高橋由伸監督誕生
通算12年間でリーグ優勝7回、うち日本一3回。
輝かしい成績を残したジャイアンツの名将である原辰徳監督が退任された。
その後継者に選ばれたのは、監督候補として名前が挙がり続けた「昭和の怪物」ではなく、40歳の現役外野手だった。
マスコミも、こぞって「次は江川卓監督」と報道したが、確実だと思われた情報は、簡単に覆り、高橋由伸監督が誕生した。
来季の一軍コーチングスタッフ
監督 | 高橋由伸 | 元: 選手兼打撃(半ば強制的に引退となり残念) |
ヘッド | 村田真一 | 元: 総合コーチ |
投手コーチ | 尾花高夫 | 元: 二軍投手総合コーチ |
投手コーチ | 豊田清 | 2015年から一軍投手コーチを務める |
打撃コーチ | 内田順三 | 元: 二軍打撃コーチ |
打撃コーチ | 江藤智 | 元: 二軍打撃コーチ |
内野守備走塁コーチ | 井端弘和 | 元: 選手(由信と同級生で同時に引退、WBCの活躍は最高だった) |
外野守備走塁コーチ | 大西崇之 | 2011年から一軍外野守備・走塁コーチを務め、リーグ3連覇、日本一に貢献 |
バッテリーコーチ | 村田善則 | 元: 戦略室スタッフ |
なぜ江川氏が監督になれなかった?!
江川氏は今年の5月に還暦を迎えた。
引退後、これまでユニフォームに袖を通したことはなく、他球団からのオファーがあったかもしれないが、断ったと想像する。
野球人たるもの、せめて一度だけでも──そんな思いがあったはずで、今回が年齢的にもそれを実現できる最後のチャンスだった。
日本テレビの思惑
江川氏を推していたのは日本テレビ関係者だったといわれている。
視聴率が落ちている野球中継のテコ入れのために、自前の評論家である江川氏を送り込みたかった。
話題性抜群で、一連の“次は江川監督”報道に対する多くのファンも観たいと好評だった。
不運の問題発生
江川氏には、絶好のタイミングだったはずが、数々の不運が重なった。
野球賭博問題が10月初に発覚した。

##############################

» 練習問題:
[a] 引用文の要点を2文にまとめてください。
[b] 要素検索の行のうち、「You are a computer-use」を含む行から「click(315, 137)」を含む行までの範囲を、「Logs tab」を「Settings tab」に置き換えて編集してください。それ以外は変えず、画像は省いてください。

» 要素検索の行:
##############################

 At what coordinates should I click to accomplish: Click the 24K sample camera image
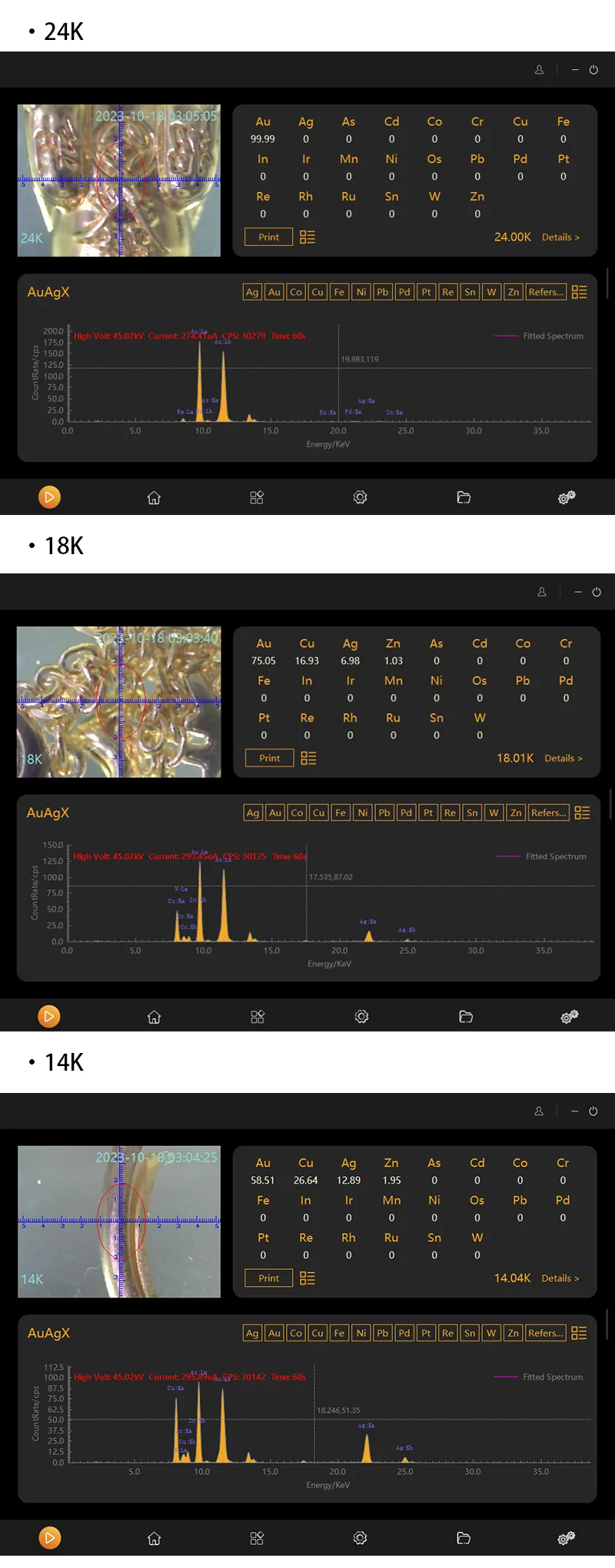coord(119,181)
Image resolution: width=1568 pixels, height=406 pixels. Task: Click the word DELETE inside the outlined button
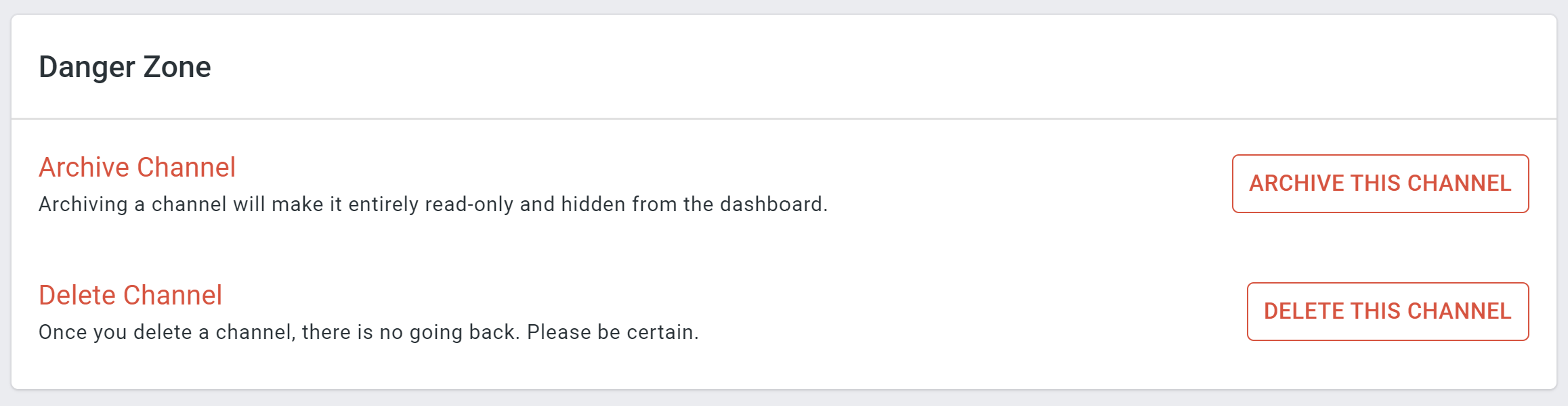pyautogui.click(x=1304, y=311)
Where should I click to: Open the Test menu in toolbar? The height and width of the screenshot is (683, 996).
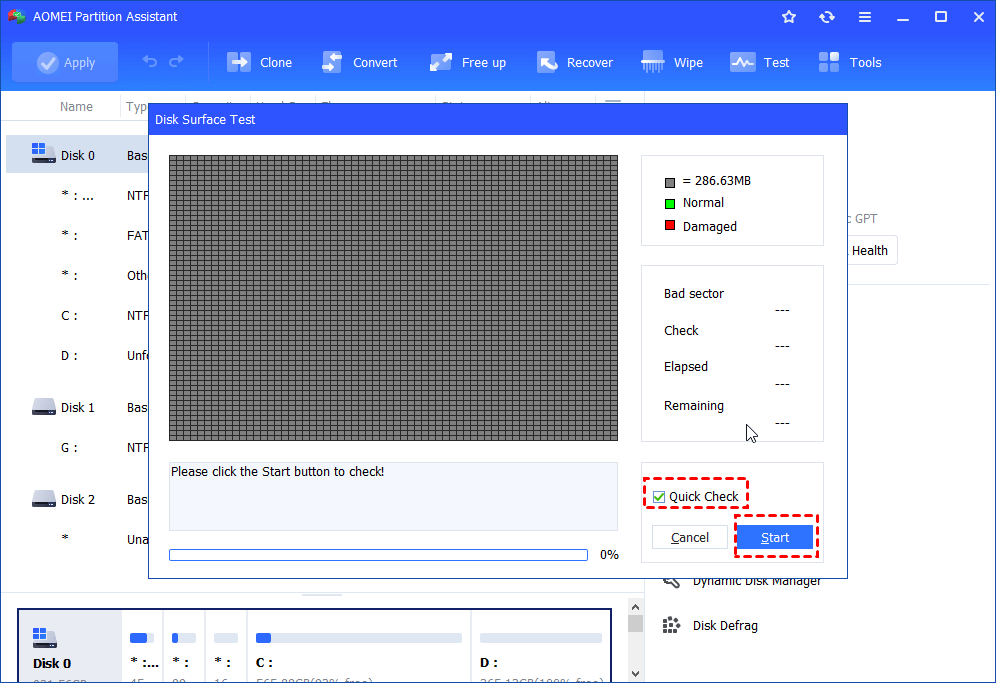click(x=760, y=62)
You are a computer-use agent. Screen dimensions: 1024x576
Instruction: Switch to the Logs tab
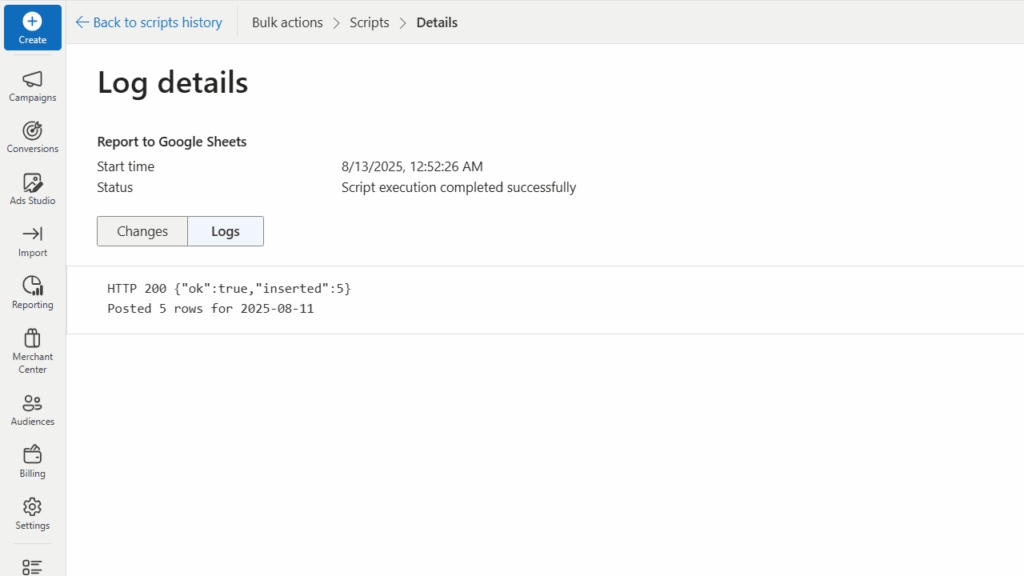pos(225,231)
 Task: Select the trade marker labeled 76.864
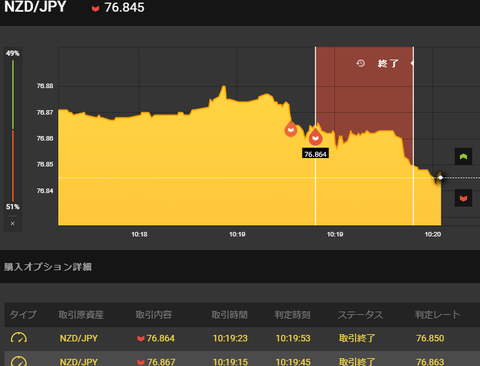click(315, 137)
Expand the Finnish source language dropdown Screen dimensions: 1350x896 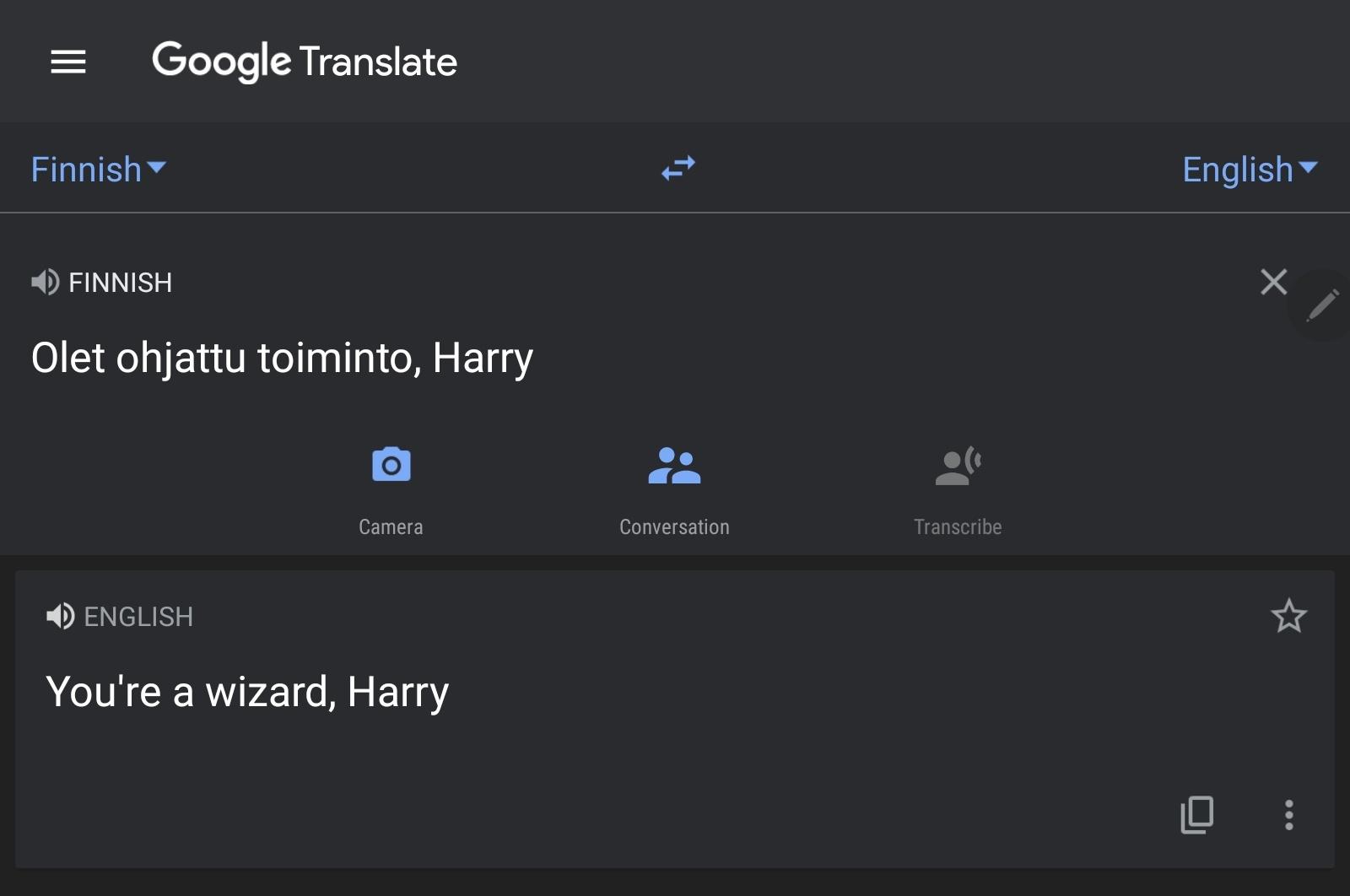[x=99, y=170]
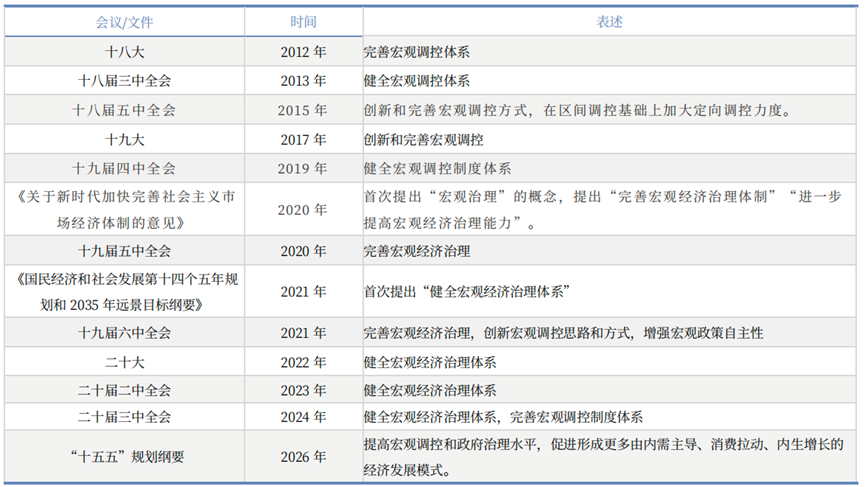Click the 二十大 row label
The width and height of the screenshot is (865, 487).
(x=125, y=362)
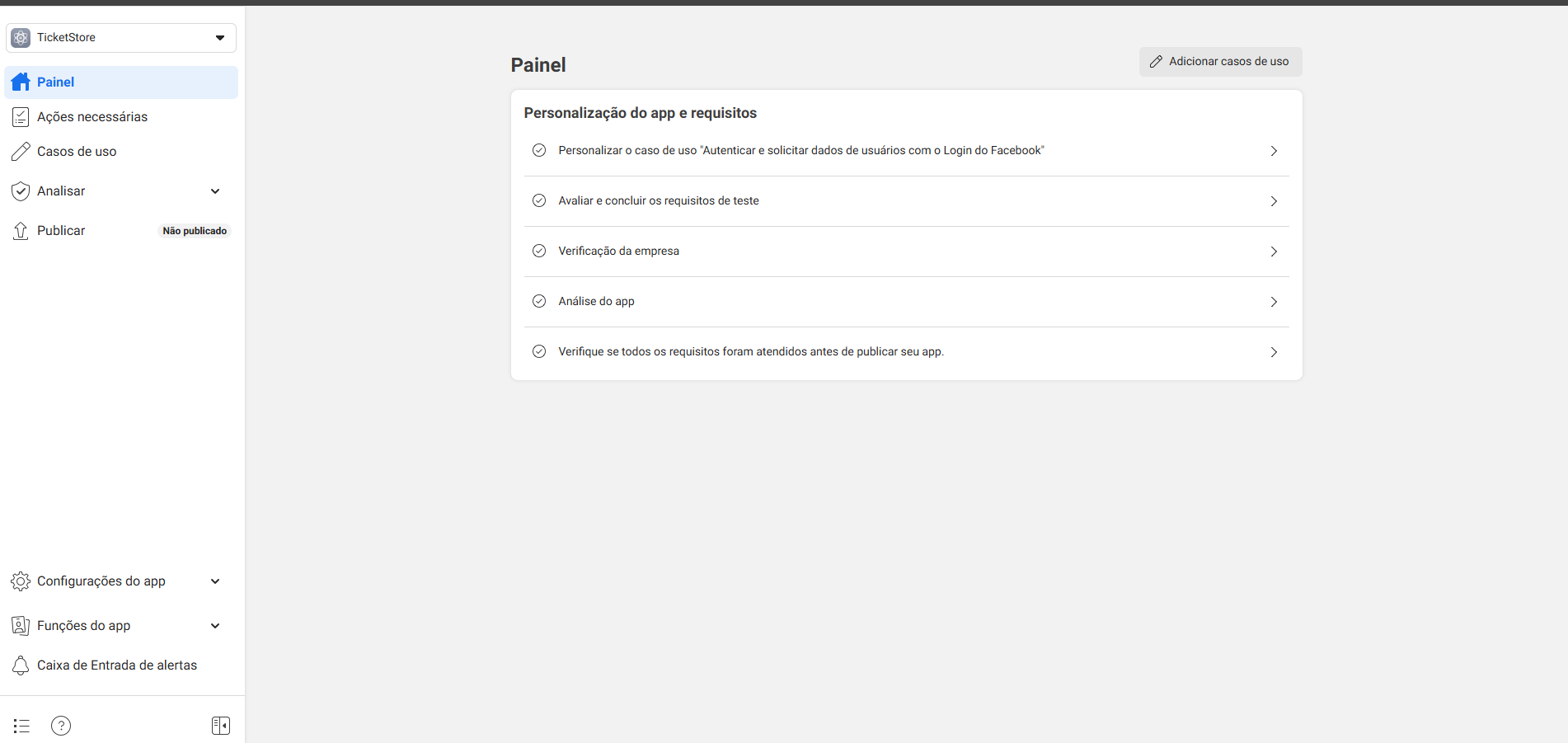The width and height of the screenshot is (1568, 743).
Task: Click the Casos de uso pencil icon
Action: [x=21, y=152]
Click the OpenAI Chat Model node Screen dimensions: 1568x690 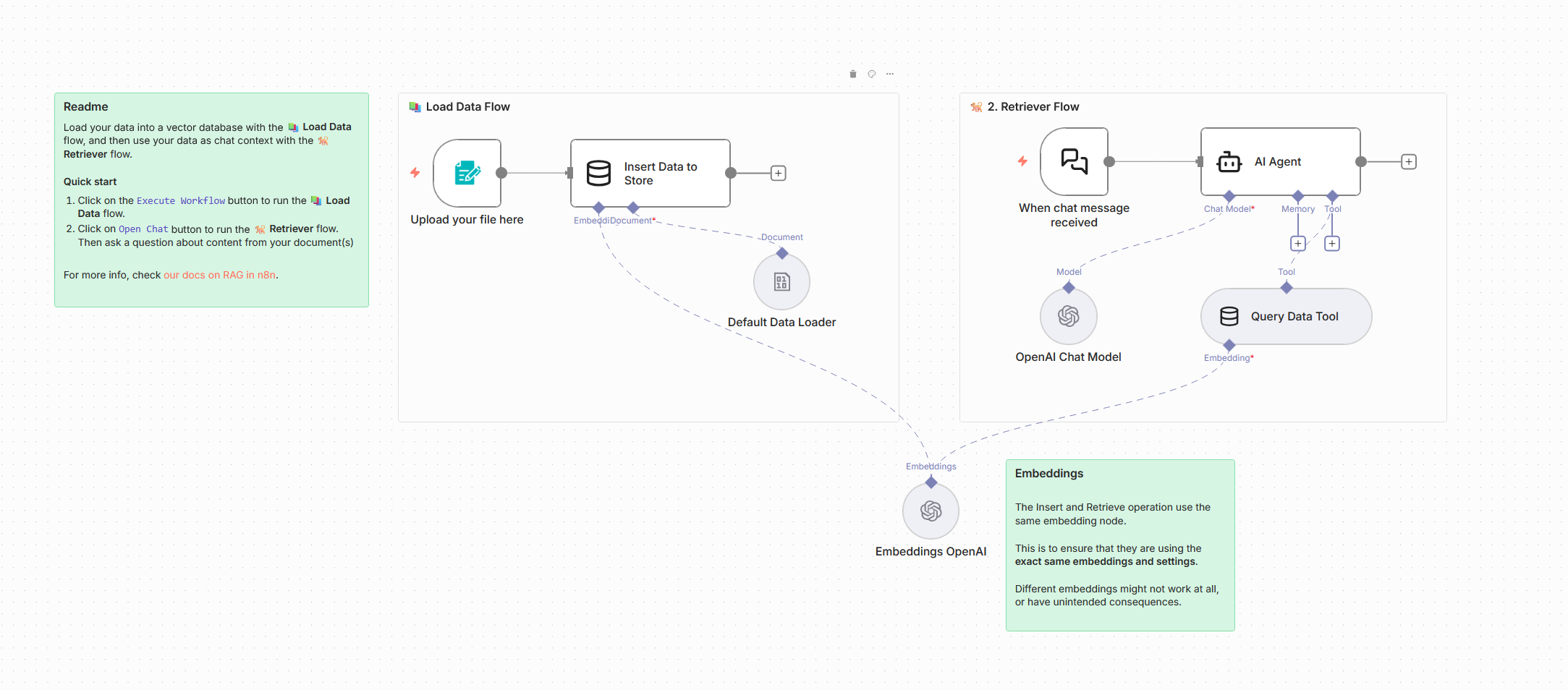[x=1068, y=316]
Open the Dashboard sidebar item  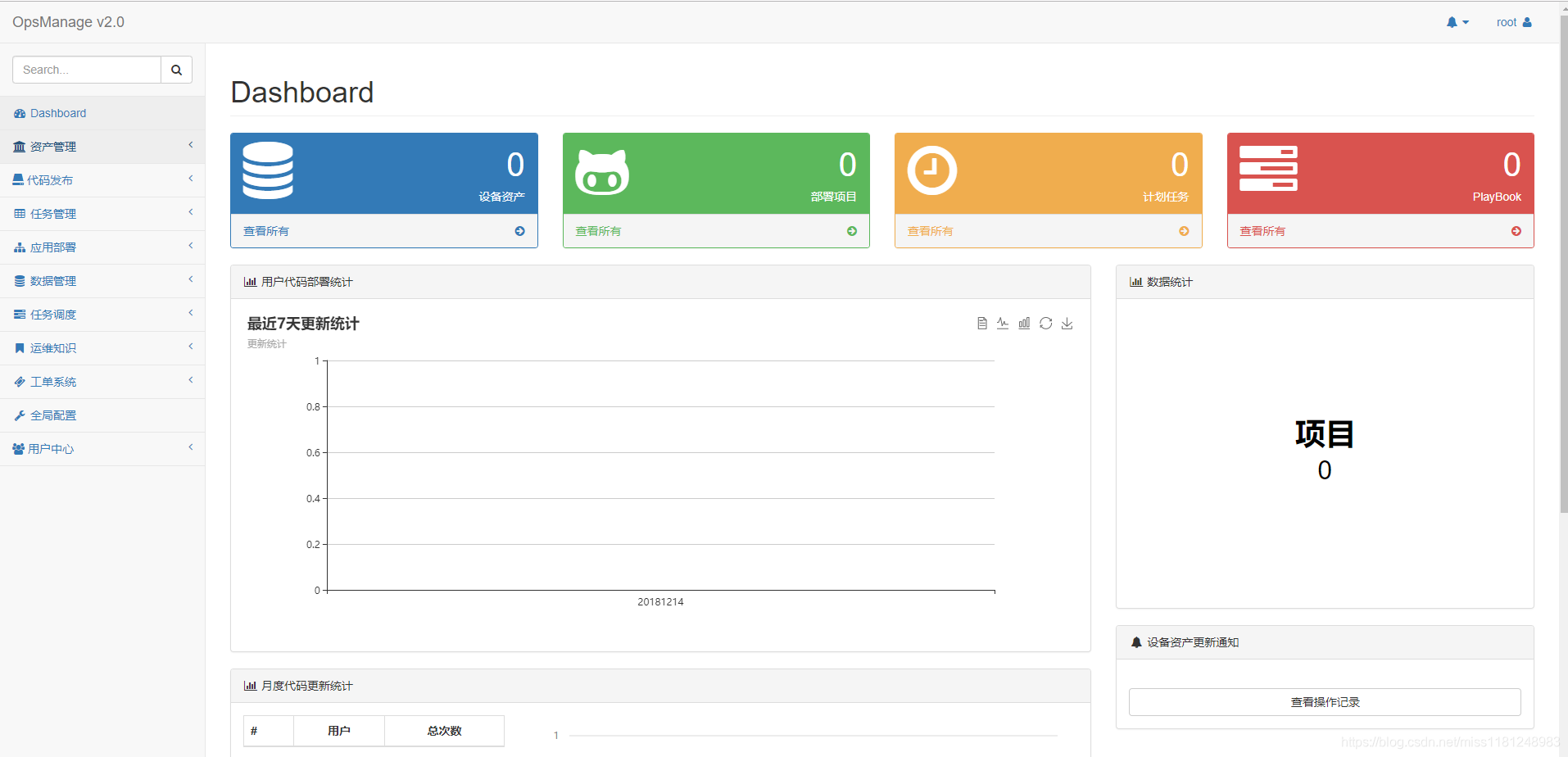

##############################

» 解答:
[a] 原辰徳監督の退任後、マスコミはこぞって「次は江川卓監督」と報じたが、実際に選ばれたのは40歳の現役外野手の高橋由伸だった。江川氏を推していたのは、視聴率が落ちている野球中継をテコ入れしたい日本テレビ関係者だったといわれるが、10月初めに野球賭博問題が発覚するなど数々の不運が重なった。

[b]
You are a computer-use agent. Screen dimensions: 1024x576
Instruction: Switch to the Settings tab
pos(225,231)
 Task: Select the trade marker labeled 76.864
click(315, 137)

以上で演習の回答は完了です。